=== Listed entries ===

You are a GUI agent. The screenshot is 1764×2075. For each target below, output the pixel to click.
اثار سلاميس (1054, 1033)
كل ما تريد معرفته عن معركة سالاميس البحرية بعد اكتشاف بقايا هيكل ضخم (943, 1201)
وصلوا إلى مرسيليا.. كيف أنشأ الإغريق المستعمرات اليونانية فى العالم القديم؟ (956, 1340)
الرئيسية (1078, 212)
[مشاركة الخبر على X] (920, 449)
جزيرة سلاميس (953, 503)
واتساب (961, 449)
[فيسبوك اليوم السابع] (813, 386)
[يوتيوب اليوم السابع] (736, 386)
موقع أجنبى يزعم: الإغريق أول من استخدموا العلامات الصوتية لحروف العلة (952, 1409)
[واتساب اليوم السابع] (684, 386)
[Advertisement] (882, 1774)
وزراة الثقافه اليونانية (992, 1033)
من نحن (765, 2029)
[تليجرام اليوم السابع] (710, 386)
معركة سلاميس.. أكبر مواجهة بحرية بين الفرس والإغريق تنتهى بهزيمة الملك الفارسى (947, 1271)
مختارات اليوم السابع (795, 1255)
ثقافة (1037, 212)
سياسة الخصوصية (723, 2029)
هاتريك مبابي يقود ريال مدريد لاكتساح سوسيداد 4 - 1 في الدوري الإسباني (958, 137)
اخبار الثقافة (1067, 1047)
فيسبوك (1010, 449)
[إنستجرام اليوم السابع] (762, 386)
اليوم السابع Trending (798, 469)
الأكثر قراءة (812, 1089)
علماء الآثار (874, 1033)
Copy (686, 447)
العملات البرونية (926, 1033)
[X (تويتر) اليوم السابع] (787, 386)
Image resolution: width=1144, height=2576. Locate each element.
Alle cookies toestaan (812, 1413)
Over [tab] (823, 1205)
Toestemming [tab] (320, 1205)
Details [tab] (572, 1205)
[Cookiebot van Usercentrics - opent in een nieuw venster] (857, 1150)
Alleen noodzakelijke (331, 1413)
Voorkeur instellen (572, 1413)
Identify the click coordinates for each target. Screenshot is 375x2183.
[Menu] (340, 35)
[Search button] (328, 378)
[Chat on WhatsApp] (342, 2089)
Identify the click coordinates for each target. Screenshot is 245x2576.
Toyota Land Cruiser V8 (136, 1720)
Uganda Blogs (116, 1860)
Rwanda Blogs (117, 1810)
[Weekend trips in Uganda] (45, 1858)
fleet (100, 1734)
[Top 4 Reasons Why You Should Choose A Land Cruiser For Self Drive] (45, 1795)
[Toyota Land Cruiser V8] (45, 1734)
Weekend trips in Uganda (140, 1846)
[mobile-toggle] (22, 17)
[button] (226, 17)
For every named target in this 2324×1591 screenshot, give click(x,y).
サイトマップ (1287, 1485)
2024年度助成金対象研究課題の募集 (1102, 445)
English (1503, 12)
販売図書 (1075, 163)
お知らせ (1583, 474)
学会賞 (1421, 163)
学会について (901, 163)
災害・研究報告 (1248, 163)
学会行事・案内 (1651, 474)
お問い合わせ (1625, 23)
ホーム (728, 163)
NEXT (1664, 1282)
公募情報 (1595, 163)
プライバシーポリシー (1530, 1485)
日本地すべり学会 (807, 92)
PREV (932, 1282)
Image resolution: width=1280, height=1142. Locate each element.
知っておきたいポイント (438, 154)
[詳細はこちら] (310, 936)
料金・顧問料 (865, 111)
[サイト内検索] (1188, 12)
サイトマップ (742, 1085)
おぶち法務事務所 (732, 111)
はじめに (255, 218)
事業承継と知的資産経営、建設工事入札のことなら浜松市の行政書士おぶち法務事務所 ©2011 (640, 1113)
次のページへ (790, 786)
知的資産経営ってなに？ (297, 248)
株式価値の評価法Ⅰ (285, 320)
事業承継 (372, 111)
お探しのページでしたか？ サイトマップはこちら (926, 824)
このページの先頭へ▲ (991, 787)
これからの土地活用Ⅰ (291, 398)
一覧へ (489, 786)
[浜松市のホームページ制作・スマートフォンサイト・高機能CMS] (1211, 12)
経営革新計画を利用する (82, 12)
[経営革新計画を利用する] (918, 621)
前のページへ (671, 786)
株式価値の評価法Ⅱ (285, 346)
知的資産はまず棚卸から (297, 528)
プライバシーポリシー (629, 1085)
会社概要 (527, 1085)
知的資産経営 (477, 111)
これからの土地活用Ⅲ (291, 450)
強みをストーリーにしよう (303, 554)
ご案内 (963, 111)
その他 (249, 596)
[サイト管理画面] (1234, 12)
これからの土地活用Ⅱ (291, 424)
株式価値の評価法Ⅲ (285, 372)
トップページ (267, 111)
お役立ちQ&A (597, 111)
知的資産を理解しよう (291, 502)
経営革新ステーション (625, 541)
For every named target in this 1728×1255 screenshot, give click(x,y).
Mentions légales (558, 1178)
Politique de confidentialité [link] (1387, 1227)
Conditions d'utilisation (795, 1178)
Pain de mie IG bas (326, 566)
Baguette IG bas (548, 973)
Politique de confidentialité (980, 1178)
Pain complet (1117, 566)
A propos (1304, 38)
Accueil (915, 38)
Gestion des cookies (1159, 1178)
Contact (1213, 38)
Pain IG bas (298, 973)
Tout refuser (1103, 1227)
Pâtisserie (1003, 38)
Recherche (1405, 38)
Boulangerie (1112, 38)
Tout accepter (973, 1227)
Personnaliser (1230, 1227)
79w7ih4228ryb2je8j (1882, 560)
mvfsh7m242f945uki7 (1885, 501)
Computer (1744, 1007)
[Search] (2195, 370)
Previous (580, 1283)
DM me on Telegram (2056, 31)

===

All the lines above must appear again in the answer, word for word.

Result
You are a GUI agent. The screenshot is 1764×2075. For each target below, output the pixel to click.
اثار سلاميس (1054, 1033)
كل ما تريد معرفته عن معركة سالاميس البحرية بعد اكتشاف بقايا هيكل ضخم (943, 1201)
وصلوا إلى مرسيليا.. كيف أنشأ الإغريق المستعمرات اليونانية فى العالم القديم؟ (956, 1340)
الرئيسية (1078, 212)
[مشاركة الخبر على X] (920, 449)
جزيرة سلاميس (953, 503)
واتساب (961, 449)
[فيسبوك اليوم السابع] (813, 386)
[يوتيوب اليوم السابع] (736, 386)
موقع أجنبى يزعم: الإغريق أول من استخدموا العلامات الصوتية لحروف العلة (952, 1409)
[واتساب اليوم السابع] (684, 386)
[Advertisement] (882, 1774)
وزراة الثقافه اليونانية (992, 1033)
من نحن (765, 2029)
[تليجرام اليوم السابع] (710, 386)
معركة سلاميس.. أكبر مواجهة بحرية بين الفرس والإغريق تنتهى بهزيمة الملك الفارسى (947, 1271)
مختارات اليوم السابع (795, 1255)
ثقافة (1037, 212)
سياسة الخصوصية (723, 2029)
هاتريك مبابي يقود ريال مدريد لاكتساح سوسيداد 4 - 1 في الدوري الإسباني (958, 137)
اخبار الثقافة (1067, 1047)
فيسبوك (1010, 449)
[إنستجرام اليوم السابع] (762, 386)
اليوم السابع Trending (798, 469)
الأكثر قراءة (812, 1089)
علماء الآثار (874, 1033)
Copy (686, 447)
العملات البرونية (926, 1033)
[X (تويتر) اليوم السابع] (787, 386)
Image resolution: width=1144, height=2576. Locate each element.
Alle cookies toestaan (812, 1413)
Over [tab] (823, 1205)
Toestemming [tab] (320, 1205)
Details [tab] (572, 1205)
[Cookiebot van Usercentrics - opent in een nieuw venster] (857, 1150)
Alleen noodzakelijke (331, 1413)
Voorkeur instellen (572, 1413)
Identify the click coordinates for each target. Screenshot is 375x2183.
[Menu] (340, 35)
[Search button] (328, 378)
[Chat on WhatsApp] (342, 2089)
Identify the click coordinates for each target. Screenshot is 245x2576.
Toyota Land Cruiser V8 (136, 1720)
Uganda Blogs (116, 1860)
Rwanda Blogs (117, 1810)
[Weekend trips in Uganda] (45, 1858)
fleet (100, 1734)
[Top 4 Reasons Why You Should Choose A Land Cruiser For Self Drive] (45, 1795)
[Toyota Land Cruiser V8] (45, 1734)
Weekend trips in Uganda (140, 1846)
[mobile-toggle] (22, 17)
[button] (226, 17)
For every named target in this 2324×1591 screenshot, give click(x,y).
サイトマップ (1287, 1485)
2024年度助成金対象研究課題の募集 (1102, 445)
English (1503, 12)
販売図書 (1075, 163)
お知らせ (1583, 474)
学会賞 (1421, 163)
学会について (901, 163)
災害・研究報告 (1248, 163)
学会行事・案内 (1651, 474)
お問い合わせ (1625, 23)
ホーム (728, 163)
NEXT (1664, 1282)
公募情報 (1595, 163)
プライバシーポリシー (1530, 1485)
日本地すべり学会 (807, 92)
PREV (932, 1282)
Image resolution: width=1280, height=1142. Locate each element.
知っておきたいポイント (438, 154)
[詳細はこちら] (310, 936)
料金・顧問料 (865, 111)
[サイト内検索] (1188, 12)
サイトマップ (742, 1085)
おぶち法務事務所 (732, 111)
はじめに (255, 218)
事業承継と知的資産経営、建設工事入札のことなら浜松市の行政書士おぶち法務事務所 ©2011 (640, 1113)
次のページへ (790, 786)
知的資産経営ってなに？ (297, 248)
株式価値の評価法Ⅰ (285, 320)
事業承継 (372, 111)
お探しのページでしたか？ サイトマップはこちら (926, 824)
このページの先頭へ▲ (991, 787)
これからの土地活用Ⅰ (291, 398)
一覧へ (489, 786)
[浜松市のホームページ制作・スマートフォンサイト・高機能CMS] (1211, 12)
経営革新計画を利用する (82, 12)
[経営革新計画を利用する] (918, 621)
前のページへ (671, 786)
株式価値の評価法Ⅱ (285, 346)
知的資産はまず棚卸から (297, 528)
プライバシーポリシー (629, 1085)
会社概要 (527, 1085)
知的資産経営 (477, 111)
これからの土地活用Ⅲ (291, 450)
強みをストーリーにしよう (303, 554)
ご案内 (963, 111)
その他 (249, 596)
[サイト管理画面] (1234, 12)
これからの土地活用Ⅱ (291, 424)
株式価値の評価法Ⅲ (285, 372)
トップページ (267, 111)
お役立ちQ&A (597, 111)
知的資産を理解しよう (291, 502)
経営革新ステーション (625, 541)
For every named target in this 1728×1255 screenshot, give click(x,y).
Mentions légales (558, 1178)
Politique de confidentialité [link] (1387, 1227)
Conditions d'utilisation (795, 1178)
Pain de mie IG bas (326, 566)
Baguette IG bas (548, 973)
Politique de confidentialité (980, 1178)
Pain complet (1117, 566)
A propos (1304, 38)
Accueil (915, 38)
Gestion des cookies (1159, 1178)
Contact (1213, 38)
Pain IG bas (298, 973)
Tout refuser (1103, 1227)
Pâtisserie (1003, 38)
Recherche (1405, 38)
Boulangerie (1112, 38)
Tout accepter (973, 1227)
Personnaliser (1230, 1227)
79w7ih4228ryb2je8j (1882, 560)
mvfsh7m242f945uki7 (1885, 501)
Computer (1744, 1007)
[Search] (2195, 370)
Previous (580, 1283)
DM me on Telegram (2056, 31)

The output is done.